Netflix’s unconventional Argentine crime caper Time Flies has a better ending than most Netflix shows. This doesn’t make a lacking show much better, but it definitely helps to sugar the pill. Having largely eschewed the structure and tone of a typical Latin American streaming release, Episode 6 is content to conclude in a lightly ambiguous way, resolving the main plot but making sure the audience understands that the lives of ex-cons Ines and Manca still aren’t going to be easy.
Our heroines – though the word is doing a lot of heavy lifting – run a fumigation business, bouncing around in a Mystery Machine-style truck between often wealthy clients whose lives, as ex-cons, they could never really hope to live. The plot is kick-started when one of those clients, Susana Bonar, makes Ines an offer she can’t refuse – to secure a rare poison that she almost certainly intends to kill someone with. Since Manca is ill and requires expensive treatment, Ines is compelled, but it quickly becomes apparent that Bonar has a connection to Ines’s pre-prison past.
Driven to Murder
Before her incarceration, Ines was a relatively well-to-do housewife married to a very wealthy man named Ernesto. But Ernesto was not-so-secretly cheating on Ines with a woman named Charo, and everyone, including Ines, seemed to be well aware of this fact. Eventually, the embarrassment got too much, and after catching Ernesto in the act, Ines recklessly ran down his mistress and served 15 years in prison for murder.
Now free and struggling to make ends meet, let alone to afford a doctor who can check out the lump in Manca’s breast, Ines is immediately compelled by Bonar’s offer of a sizeable cash payment to procure a lethal, exclusive toxin. Manca doesn’t like the idea, but Ines is determined, and this is before it becomes clear that Bonar has some leverage over her. Before long, she’s stuck trying to acquire the poison from shady sources while Manca digs into what Bonar is really up to.
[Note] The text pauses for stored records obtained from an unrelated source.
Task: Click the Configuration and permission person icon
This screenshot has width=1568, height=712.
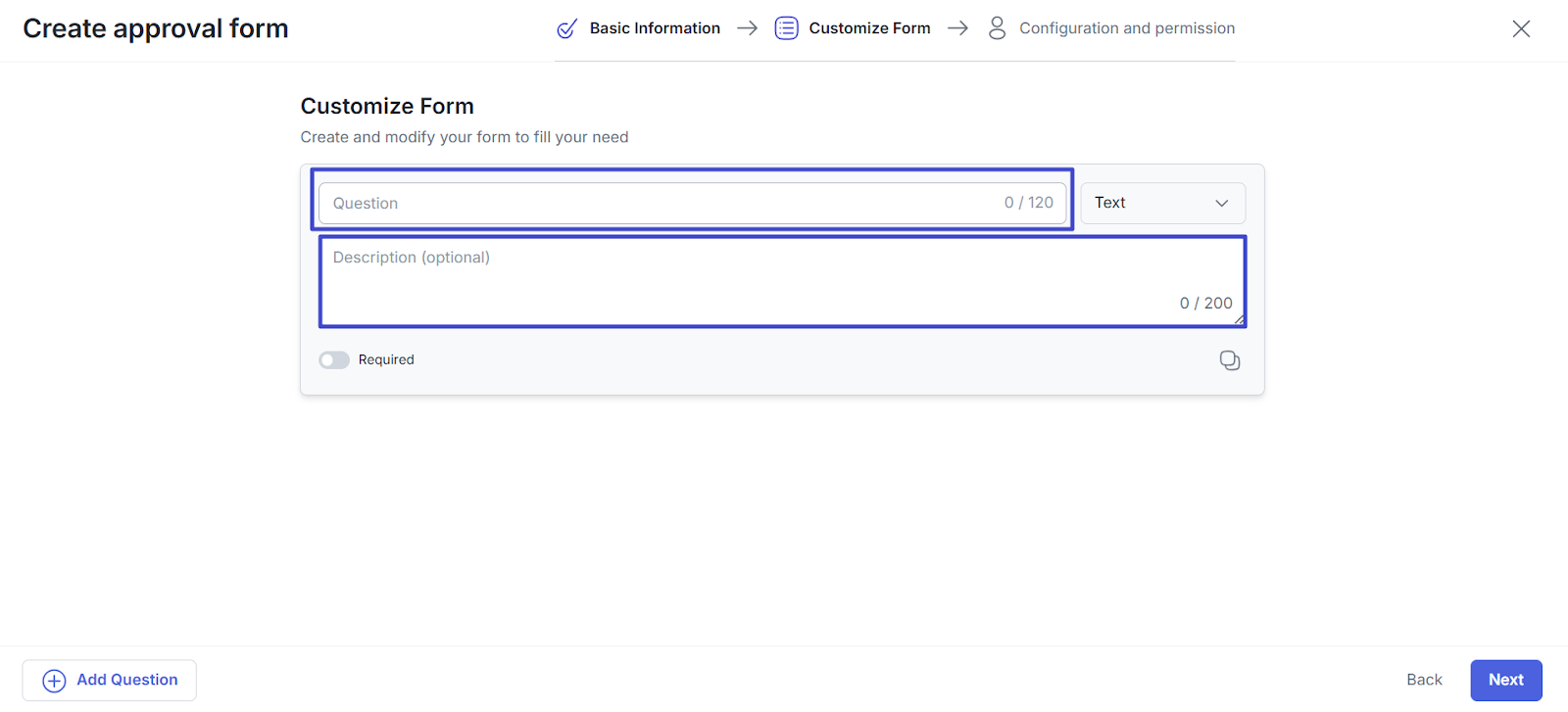Action: click(x=997, y=28)
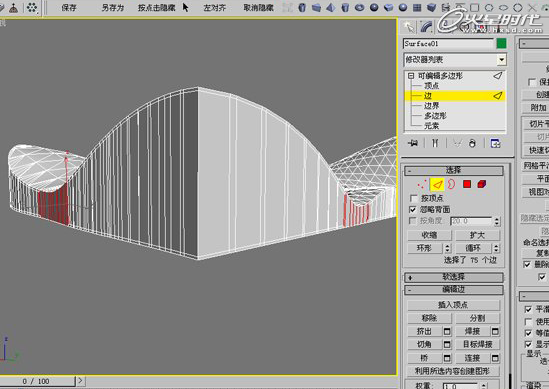
Task: Select the Element red cube icon
Action: (482, 184)
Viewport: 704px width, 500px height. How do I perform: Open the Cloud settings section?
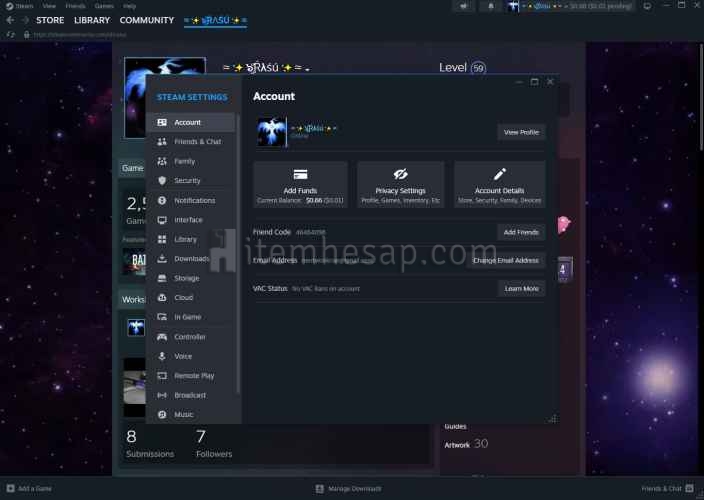[x=183, y=298]
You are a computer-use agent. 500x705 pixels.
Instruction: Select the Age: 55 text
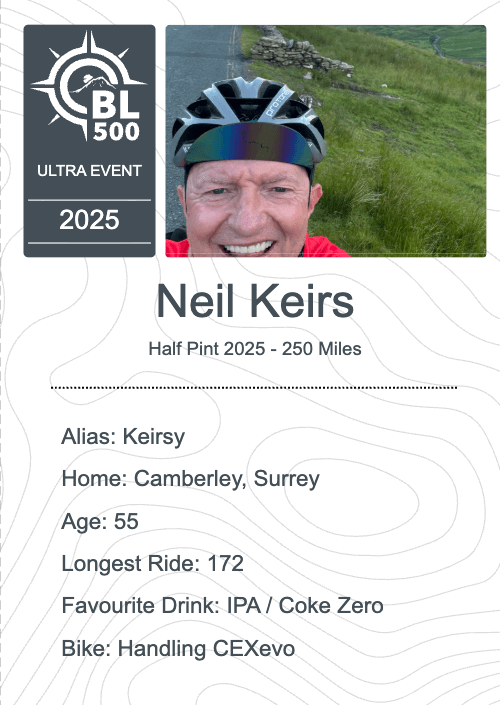(x=100, y=522)

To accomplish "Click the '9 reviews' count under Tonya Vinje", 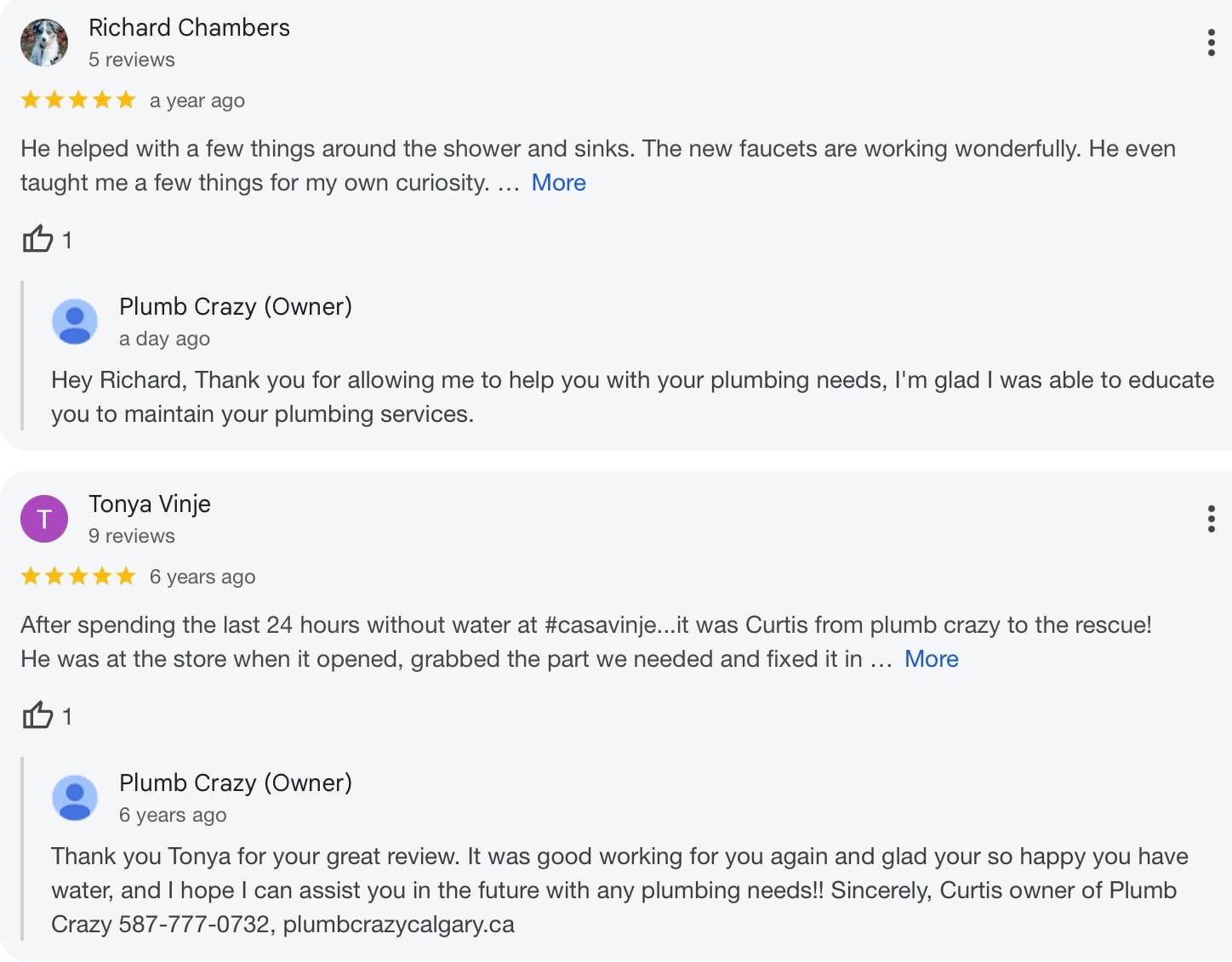I will click(x=132, y=536).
Manca discovers that Bonar got their business information through Lilliana Villanueva, the sister of Ernesto’s late mistress, and it also becomes clear that Bonar has a connection to Ines’s estranged adult daughter, Lali, and her young daughter, Guille.
Bonar’s Revenge
The connections to Ines’s past with the Villanuevas turn out to be red herrings. Bonar is indeed looking for revenge, but not on behalf of anyone else. Instead, her reasoning is deeply personal and more than a little delusional. In truth, she’s not targeting Bonar at all, but instead her daughter, Lali.
The reasoning behind this is a little convoluted. Bonar was once a mother herself to a little girl named Tamara, who eventually transitioned. Now the mother of Timo, a trans boy, Bonar unravelled, unable to accept her child’s gender identity. She attempted to forcibly push quintessentially feminine things on Timo, forcing him to turn to a high-school counsellor for the acceptance and support he needed. That counsellor was Lali, also the mother of Timo’s friend, Guille.
Timo’s story took a tragic turn when he was killed at a house party for the usual bigoted reasons. As ever, Bonar refused to accept the situation, insisting the dead body she was called to identify wasn’t really her child. She has been living in denial ever since, while also simultaneously blaming Lali for the loss of her child. Her goal is to poison Guille to force Lali into experiencing the same kind of loss that she did.
Ines Saves the Day
Despite being on the back foot, with help from Manca, Ines is able to figure out what happened to Timo and how it connects to Lali and Guille. The penny drops in time to reveal that Bonar has lured the pair of them to a “party” where she feeds Guille a poisoned smoothie, intending to take her life in front of Lali.
She almost manages it, too. Luckily, Ines breaks in, and the security system summons the authorities, who are able to take Guille away and ultimately save her life. But Ines can’t get away from the fact that she was, on some level, complicit in this. She procured the poison for Bonar and committed a number of offences to do so. She had squared her knowledge of what the poison would be used for with her own conscience. She broke the law.
Ines’s efforts to save Guille don’t magically repair her relationship with Lali either, though she does speak for her in court. In the end, though, Ines finds herself back in prison for six months. People can definitely change, but sometimes it takes a few attempts.
Loose Ends
If nothing else, the money that Bonar gave Ines paid for Manca’s surgery, which was successful in removing the cancer. In potentially condemning someone to death, Ines saved her friend. And then she managed to save Guille, too. It was probably the best-case outcome in a situation that could have gone badly wrong in myriad different ways.
The novel part of the ending of Time Flies is that these experiences don’t exactly set Ines and Manca on the straight and narrow. Instead, once Ines is released from her second stint in prison, the two of them steal back the cash they paid for Manca’s treatment and go on a beach vacation. Manca is cancer-free, and they’re both literally free – at least for now – but they’re still faced with a lot of the same problems they had when the show started.
As I said, people can change. It can just sometimes take a few attempts.